New Member WITHOUT Referral 

160 pt minimum purchase
$96 per point net ($104 - $8 incentive) at Disney's Animal Kingdom Villas
$94 per point net ($104 - $10 incentive) at Saratoga Springs Resort & Spa 

New Member WITH Referral 

225 pt minimum purchase (to obtain Developer's Points)
$96 per point net ($104 - $8 incentive) at Disney's Animal Kingdom Villas
$94 per point net ($104 - $10 incentive) at Saratoga Springs Resort & Spa
One-time bonus of 160 Developer's Points 

You do not need to have a member referral currently on-file in order to qualify for this offer but it always is suggested to have one on file for future purchases to guarantee incentive prices. 

The name of a referring member must simply be provided at the time of purchase for this incentive and your guide WON'T tell you about this promotion...YOU MUST tell him/her you want it. 

Hope this helps..

PM me or e-mail tomrobin66@yahoo.com if I can help with any other questions..*


----------



## Denise L (Feb 5, 2008)

Disney Vacation Club (DVC) is really a great system  .  We bought resale points at Beach Club Villas (BCV), but we could have probably bought direct from Disney for about the same price, considering that Disney will often include last year's points (depending on your use year month).

The advantages of buying resale are that 1) you might get a slightly lower price 2) you might get banked points 3) you can buy into a "sold out" resort that  Disney might not have available.  The main disadvantage is that it might take up to 3 months to get into the reservation system.

The advantages of buying direct are that 1) you usually get bonus points, like developer points or last year's points, or both 2) you are in the system instantly, 3) you can get 0% interest on the Disney VISA for 6 months for some amount of your purchase.  The prices aren't that much higher than resale if you factor in bonus points, etc., and the ease of buying.

I like the DVC reservation system. The cast members (agents) are usually very friendly and willing to help. Reservations are simple to make and easy to cancel. There isn't a fee to book or a fee to cancel. If you cancel close to your arrival date, then the points are restricted, but all in all, I think it is a great system.

You pay MFs per point. We paid about $800 this year for 170 BCV points, which to me is great compared to renting those same points from another owner for at least $10/pt, or at least $1700.

Good luck with your decision!  If you plan to visit Disney every other year, it seems to be a good value for those of us who love Disney  .


----------



## DVC Mike (Feb 5, 2008)

Check out the DVC program at http://www.mouseowners.com/content/


----------



## arlene22 (Feb 5, 2008)

We bought points at Boardwalk Villas last year directly from Disney. My advice is to look at all of the different resorts and buy at the one you like best.

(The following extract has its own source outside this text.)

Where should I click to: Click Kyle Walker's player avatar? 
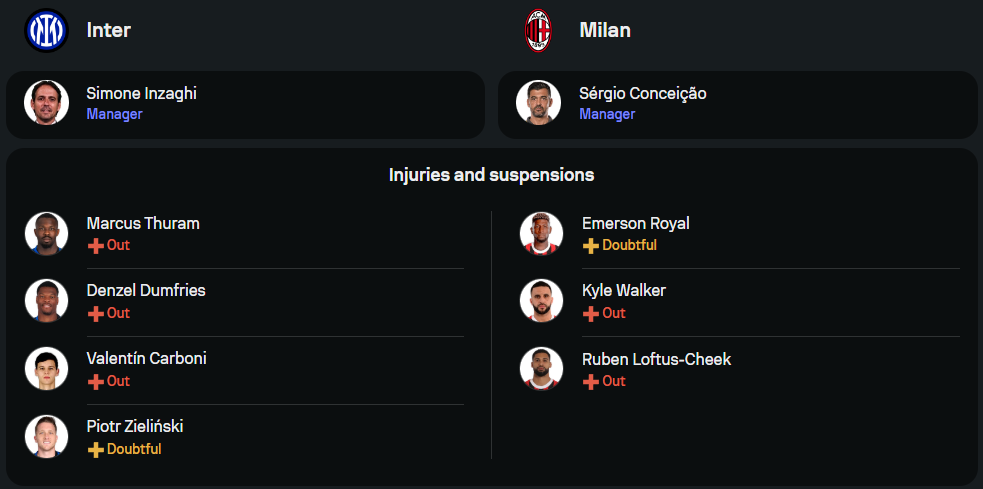tap(541, 301)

They all have a different "personality." While you can use your points wherever, it is much easier to get a reservation at your home resort if you book well in advance. 

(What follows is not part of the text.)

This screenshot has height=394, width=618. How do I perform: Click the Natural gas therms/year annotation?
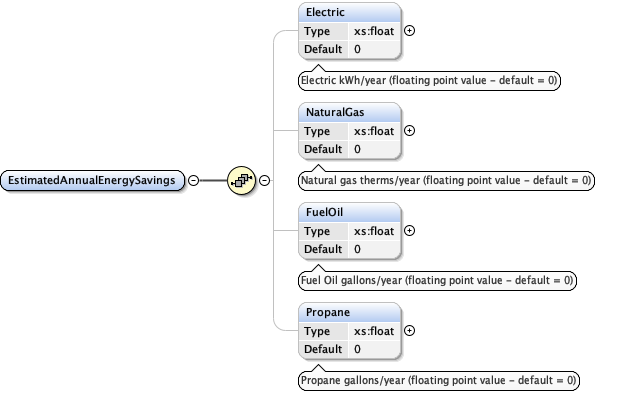point(446,181)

While the incentives were nice at SSR and AKL, we didn't think those were the resorts we'd want to go back to again and again, so we chose to buy at BWV. We did not get the $8 or $10 discount, but BWV points cost a little less than the undiscounted AKL or SSR. We did get the previous year's points. Biggest difference is that the RTU contract will expire earlier than AKL & SSR (but we don't really care).

Also, if you buy more than the minimum 160 points from Disney, have them split it up into 2 contracts (one for 160 points and the other for the remainder). Your closing costs will be lower, and if you ever need to sell, those small contracts go for a premium on the resale market.


----------



## Bill4728 (Feb 5, 2008)

The advice you'll hear most often on TUG is "BUY RESALE"  That advice is often not heard about Disney TS. Mostly because the resale prices are so much closer to the developer prices than most any other TS system. 

But Denise outline the advantages of buying from both here:


			
				DeniseL said:
			
		

> The advantages of buying resale are that 1) you might get a slightly lower price 2) you might get banked points 3) you can buy into a "sold out" resort that Disney might not have available. The main disadvantage is that it might take up to 3 months to get into the reservation system.
> 
> The advantages of buying direct are that 1) you usually get bonus points, like developer points or last year's points, or both 2) you are in the system instantly, 3) you can get 0% interest on the Disney VISA for 6 months for some amount of your purchase. The prices aren't that much higher than resale if you factor in bonus points, etc., and the ease of buying.


----------



## charford (Feb 5, 2008)

Study the info on mouseowners.com. Note that the maintenance fees are per point. They differ depending on the resort. The cost per point depends on the resort as well. I bought at Saratoga Springs for about $83/point. Saratoga Springs has mfs of $4.21/point. A resort like Vero Beach might resell for $75/point but has mfs of over $5/point if memory serves. 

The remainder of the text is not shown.